YOUR ASSIGNMENT. Give the entries again, precisely as they were written.

[EXCERPTED RECORDS — start]

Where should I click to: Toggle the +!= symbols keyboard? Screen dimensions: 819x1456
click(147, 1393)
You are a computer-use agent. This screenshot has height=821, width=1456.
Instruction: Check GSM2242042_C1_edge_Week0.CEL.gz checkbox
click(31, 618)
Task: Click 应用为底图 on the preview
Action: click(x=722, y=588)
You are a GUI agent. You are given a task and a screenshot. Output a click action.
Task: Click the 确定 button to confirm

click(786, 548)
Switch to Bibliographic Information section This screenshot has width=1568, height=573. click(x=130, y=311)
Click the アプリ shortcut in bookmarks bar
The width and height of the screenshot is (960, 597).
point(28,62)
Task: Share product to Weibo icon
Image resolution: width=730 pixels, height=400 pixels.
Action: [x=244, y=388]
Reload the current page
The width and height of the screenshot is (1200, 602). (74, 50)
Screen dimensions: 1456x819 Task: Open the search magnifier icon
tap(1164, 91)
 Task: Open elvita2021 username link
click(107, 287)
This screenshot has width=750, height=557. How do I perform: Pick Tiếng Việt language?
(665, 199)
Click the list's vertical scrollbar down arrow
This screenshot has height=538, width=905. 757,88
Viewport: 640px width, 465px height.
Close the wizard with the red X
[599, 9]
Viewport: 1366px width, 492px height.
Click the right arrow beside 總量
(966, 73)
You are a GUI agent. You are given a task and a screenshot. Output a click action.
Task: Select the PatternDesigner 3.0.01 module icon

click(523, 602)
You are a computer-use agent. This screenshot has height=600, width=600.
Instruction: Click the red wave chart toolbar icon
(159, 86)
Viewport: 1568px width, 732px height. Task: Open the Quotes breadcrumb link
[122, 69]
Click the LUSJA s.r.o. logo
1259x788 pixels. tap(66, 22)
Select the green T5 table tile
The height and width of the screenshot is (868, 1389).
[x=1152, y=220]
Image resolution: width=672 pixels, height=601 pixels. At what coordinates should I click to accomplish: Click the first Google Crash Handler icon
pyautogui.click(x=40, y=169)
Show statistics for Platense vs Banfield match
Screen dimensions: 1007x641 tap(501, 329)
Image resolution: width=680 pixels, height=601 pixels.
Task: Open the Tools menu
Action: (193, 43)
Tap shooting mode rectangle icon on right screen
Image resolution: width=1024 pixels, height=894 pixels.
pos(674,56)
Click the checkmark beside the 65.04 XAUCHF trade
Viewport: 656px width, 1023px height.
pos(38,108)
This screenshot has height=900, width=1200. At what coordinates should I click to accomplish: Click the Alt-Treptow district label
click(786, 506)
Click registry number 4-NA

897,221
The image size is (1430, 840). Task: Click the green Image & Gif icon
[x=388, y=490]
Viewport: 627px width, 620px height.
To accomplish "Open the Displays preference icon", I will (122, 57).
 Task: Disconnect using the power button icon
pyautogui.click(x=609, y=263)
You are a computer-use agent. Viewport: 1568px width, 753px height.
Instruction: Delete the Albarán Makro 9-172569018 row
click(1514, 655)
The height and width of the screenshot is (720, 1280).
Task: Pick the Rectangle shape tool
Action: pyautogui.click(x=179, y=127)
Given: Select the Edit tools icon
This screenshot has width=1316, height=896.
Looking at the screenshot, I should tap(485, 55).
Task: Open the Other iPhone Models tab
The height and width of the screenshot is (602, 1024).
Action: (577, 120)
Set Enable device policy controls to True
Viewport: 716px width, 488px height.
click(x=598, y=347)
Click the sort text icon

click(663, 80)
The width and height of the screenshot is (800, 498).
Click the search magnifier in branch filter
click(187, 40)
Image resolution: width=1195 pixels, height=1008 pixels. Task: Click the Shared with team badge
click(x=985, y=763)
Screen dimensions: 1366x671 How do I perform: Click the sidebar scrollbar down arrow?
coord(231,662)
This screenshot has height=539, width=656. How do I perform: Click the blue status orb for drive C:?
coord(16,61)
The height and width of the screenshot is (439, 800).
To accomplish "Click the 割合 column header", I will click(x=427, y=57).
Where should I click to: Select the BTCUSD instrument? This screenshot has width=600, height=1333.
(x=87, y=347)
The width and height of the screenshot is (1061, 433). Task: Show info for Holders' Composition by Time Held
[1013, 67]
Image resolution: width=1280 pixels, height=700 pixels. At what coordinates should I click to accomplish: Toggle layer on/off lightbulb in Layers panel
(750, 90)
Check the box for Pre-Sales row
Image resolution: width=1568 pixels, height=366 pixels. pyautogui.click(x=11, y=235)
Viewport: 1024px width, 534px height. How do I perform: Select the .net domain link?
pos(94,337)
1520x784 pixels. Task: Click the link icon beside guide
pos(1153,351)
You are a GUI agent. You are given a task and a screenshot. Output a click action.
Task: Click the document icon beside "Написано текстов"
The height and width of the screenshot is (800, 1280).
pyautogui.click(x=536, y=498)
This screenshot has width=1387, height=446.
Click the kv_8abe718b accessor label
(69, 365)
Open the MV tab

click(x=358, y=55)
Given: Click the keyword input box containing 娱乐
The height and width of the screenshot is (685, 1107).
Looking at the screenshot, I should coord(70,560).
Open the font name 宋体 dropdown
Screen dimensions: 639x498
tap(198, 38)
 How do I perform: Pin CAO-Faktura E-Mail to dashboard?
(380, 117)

[EXCERPTED RECORDS — finish]

RESPONSE BOX.
Where should I click to: Toggle the +!= symbols keyboard? Screen dimensions: 819x1456
click(147, 1393)
You are a computer-use agent. This screenshot has height=821, width=1456.
Instruction: Check GSM2242042_C1_edge_Week0.CEL.gz checkbox
click(31, 618)
Task: Click 应用为底图 on the preview
Action: click(x=722, y=588)
You are a GUI agent. You are given a task and a screenshot. Output a click action.
Task: Click the 确定 button to confirm

click(786, 548)
Switch to Bibliographic Information section This screenshot has width=1568, height=573. click(x=130, y=311)
Click the アプリ shortcut in bookmarks bar
The width and height of the screenshot is (960, 597).
point(28,62)
Task: Share product to Weibo icon
Image resolution: width=730 pixels, height=400 pixels.
Action: [x=244, y=388]
Reload the current page
The width and height of the screenshot is (1200, 602). (74, 50)
Screen dimensions: 1456x819 Task: Open the search magnifier icon
tap(1164, 91)
 Task: Open elvita2021 username link
click(107, 287)
This screenshot has width=750, height=557. How do I perform: Pick Tiếng Việt language?
(665, 199)
Click the list's vertical scrollbar down arrow
This screenshot has height=538, width=905. 757,88
Viewport: 640px width, 465px height.
Close the wizard with the red X
[599, 9]
Viewport: 1366px width, 492px height.
Click the right arrow beside 總量
(966, 73)
You are a GUI agent. You are given a task and a screenshot. Output a click action.
Task: Select the PatternDesigner 3.0.01 module icon

click(523, 602)
You are a computer-use agent. This screenshot has height=600, width=600.
Instruction: Click the red wave chart toolbar icon
(159, 86)
Viewport: 1568px width, 732px height. Task: Open the Quotes breadcrumb link
[122, 69]
Click the LUSJA s.r.o. logo
1259x788 pixels. tap(66, 22)
Select the green T5 table tile
The height and width of the screenshot is (868, 1389).
[x=1152, y=220]
Image resolution: width=672 pixels, height=601 pixels. At what coordinates should I click to accomplish: Click the first Google Crash Handler icon
pyautogui.click(x=40, y=169)
Show statistics for Platense vs Banfield match
Screen dimensions: 1007x641 tap(501, 329)
Image resolution: width=680 pixels, height=601 pixels.
Task: Open the Tools menu
Action: (193, 43)
Tap shooting mode rectangle icon on right screen
Image resolution: width=1024 pixels, height=894 pixels.
pos(674,56)
Click the checkmark beside the 65.04 XAUCHF trade
Viewport: 656px width, 1023px height.
pos(38,108)
This screenshot has height=900, width=1200. At what coordinates should I click to accomplish: Click the Alt-Treptow district label
click(786, 506)
Click registry number 4-NA

897,221
The image size is (1430, 840). Task: Click the green Image & Gif icon
[x=388, y=490]
Viewport: 627px width, 620px height.
To accomplish "Open the Displays preference icon", I will (122, 57).
 Task: Disconnect using the power button icon
pyautogui.click(x=609, y=263)
You are a computer-use agent. Viewport: 1568px width, 753px height.
Instruction: Delete the Albarán Makro 9-172569018 row
click(1514, 655)
The height and width of the screenshot is (720, 1280).
Task: Pick the Rectangle shape tool
Action: pyautogui.click(x=179, y=127)
Given: Select the Edit tools icon
This screenshot has width=1316, height=896.
Looking at the screenshot, I should tap(485, 55).
Task: Open the Other iPhone Models tab
The height and width of the screenshot is (602, 1024).
Action: (577, 120)
Set Enable device policy controls to True
Viewport: 716px width, 488px height.
click(x=598, y=347)
Click the sort text icon

click(663, 80)
The width and height of the screenshot is (800, 498).
Click the search magnifier in branch filter
click(187, 40)
Image resolution: width=1195 pixels, height=1008 pixels. Task: Click the Shared with team badge
click(x=985, y=763)
Screen dimensions: 1366x671 How do I perform: Click the sidebar scrollbar down arrow?
coord(231,662)
This screenshot has height=539, width=656. How do I perform: Click the blue status orb for drive C:?
coord(16,61)
The height and width of the screenshot is (439, 800).
To accomplish "Click the 割合 column header", I will click(x=427, y=57).
Where should I click to: Select the BTCUSD instrument? This screenshot has width=600, height=1333.
(x=87, y=347)
The width and height of the screenshot is (1061, 433). Task: Show info for Holders' Composition by Time Held
[1013, 67]
Image resolution: width=1280 pixels, height=700 pixels. At what coordinates should I click to accomplish: Toggle layer on/off lightbulb in Layers panel
(750, 90)
Check the box for Pre-Sales row
Image resolution: width=1568 pixels, height=366 pixels. pyautogui.click(x=11, y=235)
Viewport: 1024px width, 534px height. How do I perform: Select the .net domain link?
pos(94,337)
1520x784 pixels. Task: Click the link icon beside guide
pos(1153,351)
You are a GUI agent. You are given a task and a screenshot. Output a click action.
Task: Click the document icon beside "Написано текстов"
The height and width of the screenshot is (800, 1280).
pyautogui.click(x=536, y=498)
This screenshot has width=1387, height=446.
Click the kv_8abe718b accessor label
(69, 365)
Open the MV tab

click(x=358, y=55)
Given: Click the keyword input box containing 娱乐
The height and width of the screenshot is (685, 1107).
Looking at the screenshot, I should coord(70,560).
Open the font name 宋体 dropdown
Screen dimensions: 639x498
tap(198, 38)
 How do I perform: Pin CAO-Faktura E-Mail to dashboard?
(380, 117)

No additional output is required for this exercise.